Frankenstein’s monster is not supposed to be handsome, at least not in the traditional version.
However, Euphoria actor Jacob Elordi is changing that, and some critics are gushing about the result as the first reviews flow in for Guillermo del Toro’s new Netflix movie, Frankenstein.
Not every reviewer thinks it makes sense to redefine the monster as “ridiculously good-looking,” though, in the words of BBC.
Pan’s Labyrinth director del Toro’s choice to make the monster “hunky” results in a “muddled film,” that reviewer declared, sniping, “His Frankenstein’s monster is just too handsome.” According to BBC, the del Toro movie premiered at the Venice Film Festival on Aug. 30.
“I had a vision. An idea took shape in my mind. Inevitable. Unavoidable. And then it became truth,” the narrator says in the teaser trailer that dropped on YouTube. “In seeking life, I created death.”
But other critics like del Toro’s adaptation of the iconic Mary Shelley novel.
“One of del Toro’s finest, this is epic-scale storytelling of uncommon beauty, feeling and artistry,” wrote David Rooney in The Hollywood Reporter.

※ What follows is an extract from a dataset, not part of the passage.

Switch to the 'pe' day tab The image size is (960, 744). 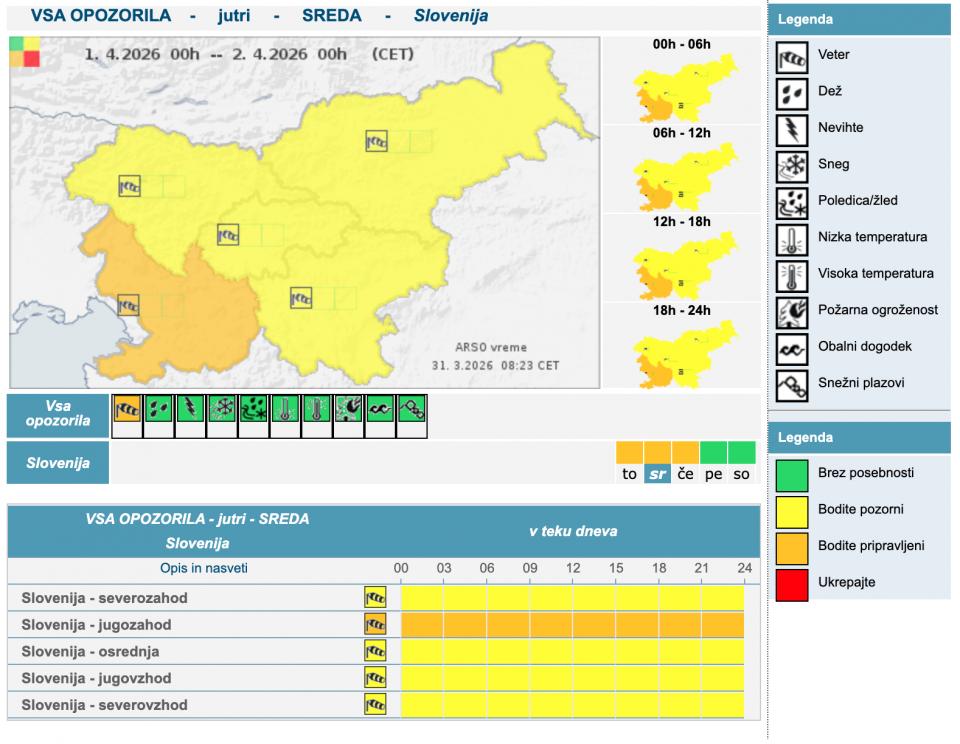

The Guardian’s critic agreed that Elordi has a different look than past Frankenstein monsters, calling him a “bit of a hottie” despite the “prosthetic scars.” The reviewer, Peter Bradshaw, called the movie a “stately melodrama.”
Oscar Isaac plays Victor Frankenstein in the film. Both he and Elordi earned a 13-minute standing ovation for Frankenstein in Venice, according to Variety.
IndieWire’s reviewer called the movie “a big, juicy, glossy, expensive mounting of the Mary Shelley classic novel for Netflix.”
Del Toro opened up about his fascination with the creature in an interview with Netflix’s Tudum site.
“I’ve lived with Mary Shelley’s creation all my life,” del Toro told Tudum. “For me, it’s the Bible. But I wanted to make it my own, to sing it back in a different key with a different emotion.”
The movie premieres on Nov. 7 on Netflix.
According to Tudum, the movie poses the question, “Who is the real monster?”
“Mary Shelley’s masterpiece is rife with questions that burn brightly in my soul: existential, tender, savage, doomed questions that only burn in a young mind and only adults and institutions believe they can answer,” del Toro explained. “For me, only monsters hold the secrets I long for.”
The movie has a 77% critical score on Rotten Tomatoes, although the site wrote that Elordi “steals the show.”